Der katholische Arzt sei gegenüber nicht katholischen Kollegen unzulässig benachteiligt worden. Das hat jetzt das Bundesarbeitsgericht entschieden – und schränkt damit den Sonderstatus der Kirchen ein.

          Mit einem Grundsatzurteil hat das Bundesarbeitsgericht (BAG) in Erfurt den Einfluss der Kirchen auf das Arbeitsrecht erheblich beschränkt. Die Richter urteilten am Mittwoch, dass ein katholisches Krankenhaus einen Chefarzt nicht entlassen durfte, weil er nach einer Scheidung wieder geheiratet hatte.

          Das Krankenhaus, das zum Erzbistum Köln gehört, hatte sich bei der Kündigung im Jahr 2009 auf eine kirchenrechtliche Regelung gestützt. Sie bestimmte, dass der Abschluss einer nach katholischem Recht ungültigen Ehe einen schwerwiegenden Loyalitätsverstoß darstellt. Gegen die Entlassung zog der Arzt vor Gericht, er berief sich vor allem auf eine Benachteiligung gegenüber seinen evangelischen Kollegen. Während die Arbeitsgerichte ihm Recht gaben, stärkte das Bundesverfassungsgericht (BVerfG) das Selbstbestimmungsrecht der Kirchen. Es verwies den Fall zurück an das BAG, weil die Tragweite des kirchlichen Selbstbestimmungsrechts nicht ausreichend berücksichtigt worden sei.

          Die Erfurter Richter legten den Fall dem Europäischen Gerichtshof vor, der vergangenes Jahr entschied, dass eine Ungleichbehandlung nur unter strengen Voraussetzungen mit Europarecht vereinbar sei, etwa wenn Angestellte am Verkündigungsauftrag mitwirkten. Dem folgten nun die Erfurter Richter. Sie entschieden, dass die Kirche besondere Loyalitätspflichten nur dort einfordern könne, wo sie für die konkrete Tätigkeit unverzichtbar seien. Besondere Anforderungen an katholische Mitarbeiter müssten „wesentlich, rechtmäßig und gerechtfertigt“ sein. Die Regelung, wonach eine katholisch ungültige Ehe prinzipiell einen schwerwiegenden Loyalitätsverstoß darstelle, verwarf das BAG als unwirksam.

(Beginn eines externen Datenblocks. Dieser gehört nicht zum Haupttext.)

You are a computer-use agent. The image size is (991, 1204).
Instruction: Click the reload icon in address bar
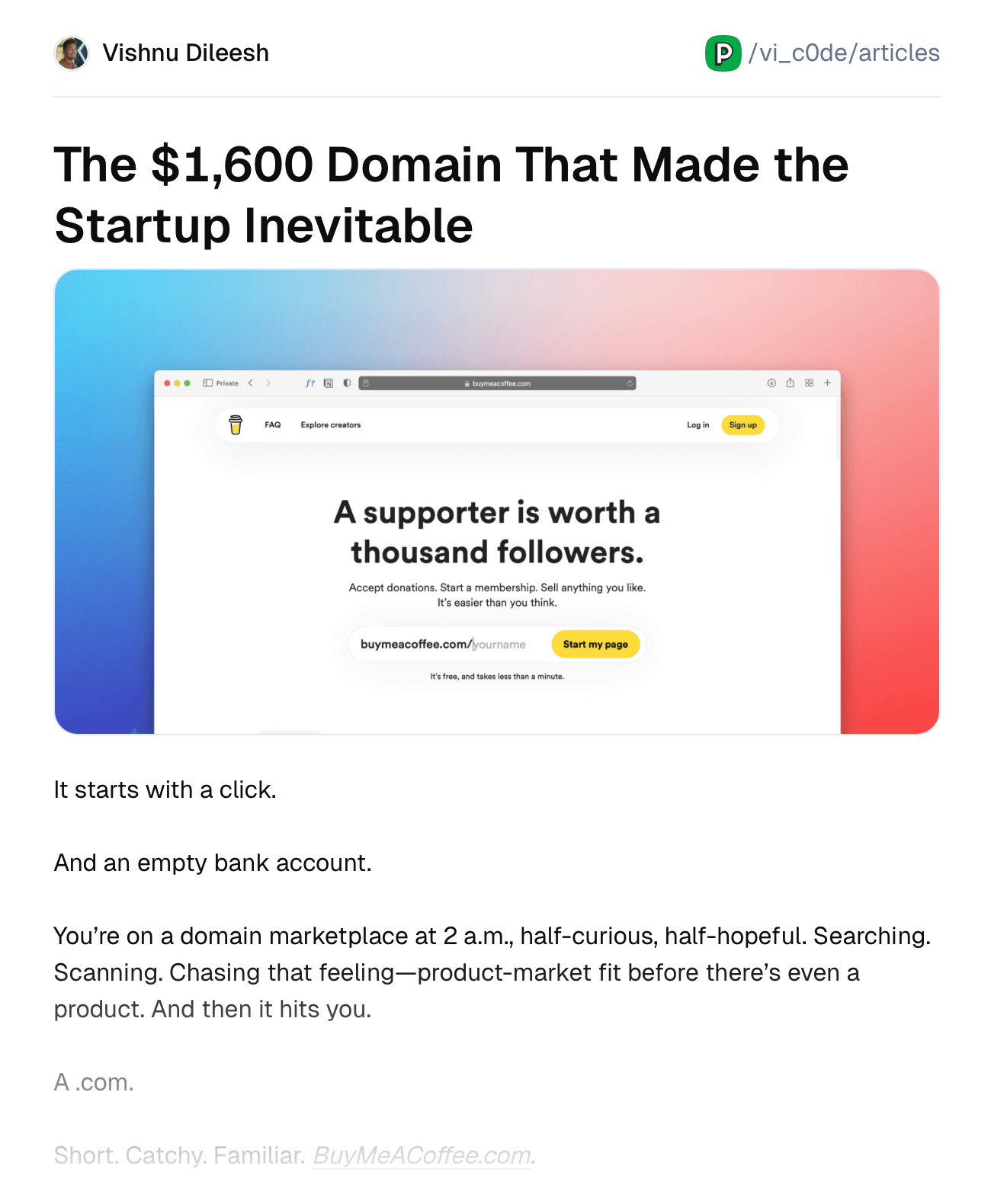pyautogui.click(x=630, y=383)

          Die Entscheidung schaffe mehr Klarheit über kirchliche Freiräume, sagte der Bonner Rechtswissenschaftler Gregor Thüsing dieser Zeitung. Er hatte das Erzbistum in der Vergangenheit vertreten. Das Erzbistum selbst wollte sich noch nicht dazu äußern, ob es abermals vor das BVerfG ziehen wird. Der Sprecher verwies zudem auf die Liberalisierung des katholischen Arbeitsrechts und betonte, dass die Kirche eine solche Kündigung heute wohl nicht mehr aussprechen würde.